Chapter 4 - Mutation Detection by Single Strand Conformation Polymorphism and Heteroduplex Analysis

Abstract

This chapter deals with the single strand conformation polymorphism (SSCP) and heteroduplex analysis (HDA) for the detection of nucleotide sequence changes in genomic loci. These methods can detect single nucleotide substitutions, insertions, and deletions of a short nucleotide sequence accurately and in a relatively short time. Therefore, they are used for DNA analysis of human cancers and other genetic disorders. When coupled with DNA amplification of the sequence to be analyzed, these techniques become the methods of choice for a number of molecular diagnostic laboratories, which can be explained by the numerous advantages: technical simplicity, high specificity for low operation costs, and potential of automation for high-throughput mutation analysis. If fluorescently labeled primers are employed during DNA amplification, SSCP analysis can be performed in gel or capillary electrophoresis-based automated sequencers (F-SSCP, CE-SSCP), hence allowing for precise, reproducible, and high-throughput analyses of the genomic variation. Several factors that influence sensitivity need to be taken into account in order to obtain reproducible results as well as to maximize the sensitivity of mutation detection. SSCP and HDA continue to be popular electrophoresis-based mutation detection methods and substantially contribute to the growing knowledge of human genetic variation as well as that of other organisms.

══════════════════════════════

_WORK TASK_:
Answer these questions from the abstract on SSCP and heteroduplex analysis:
1. What kinds of sequence change can these methods detect?
2. What must be used during DNA amplification for SSCP analysis to run in automated sequencers?
3. Which advantages are listed to explain why many molecular diagnostic laboratories choose these techniques?

_RECORDS SUPPLIED_:

══════════════════════════════

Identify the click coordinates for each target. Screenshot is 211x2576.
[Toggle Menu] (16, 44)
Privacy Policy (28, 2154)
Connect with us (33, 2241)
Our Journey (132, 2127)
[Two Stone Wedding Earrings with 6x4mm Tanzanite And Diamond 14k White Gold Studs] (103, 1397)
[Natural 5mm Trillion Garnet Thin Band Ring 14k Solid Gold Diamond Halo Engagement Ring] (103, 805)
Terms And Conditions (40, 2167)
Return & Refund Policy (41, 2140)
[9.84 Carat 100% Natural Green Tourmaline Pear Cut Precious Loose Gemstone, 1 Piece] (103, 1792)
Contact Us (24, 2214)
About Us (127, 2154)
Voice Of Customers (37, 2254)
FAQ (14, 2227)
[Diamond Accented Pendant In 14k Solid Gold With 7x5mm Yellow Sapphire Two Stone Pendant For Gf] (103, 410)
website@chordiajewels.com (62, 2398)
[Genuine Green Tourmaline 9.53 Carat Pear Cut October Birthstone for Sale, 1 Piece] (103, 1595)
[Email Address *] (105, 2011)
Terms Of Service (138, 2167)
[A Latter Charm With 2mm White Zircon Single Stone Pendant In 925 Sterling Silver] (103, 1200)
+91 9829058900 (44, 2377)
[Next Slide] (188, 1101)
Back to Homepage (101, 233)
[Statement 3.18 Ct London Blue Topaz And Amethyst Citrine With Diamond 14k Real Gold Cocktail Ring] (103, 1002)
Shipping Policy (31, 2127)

══════════════════════════════

_REPLY TO THE TASK_:
1. Single nucleotide substitutions, insertions, and deletions of a short nucleotide sequence.
2. Fluorescently labeled primers.
3. Technical simplicity, high specificity for low operation costs, and potential of automation for high-throughput mutation analysis.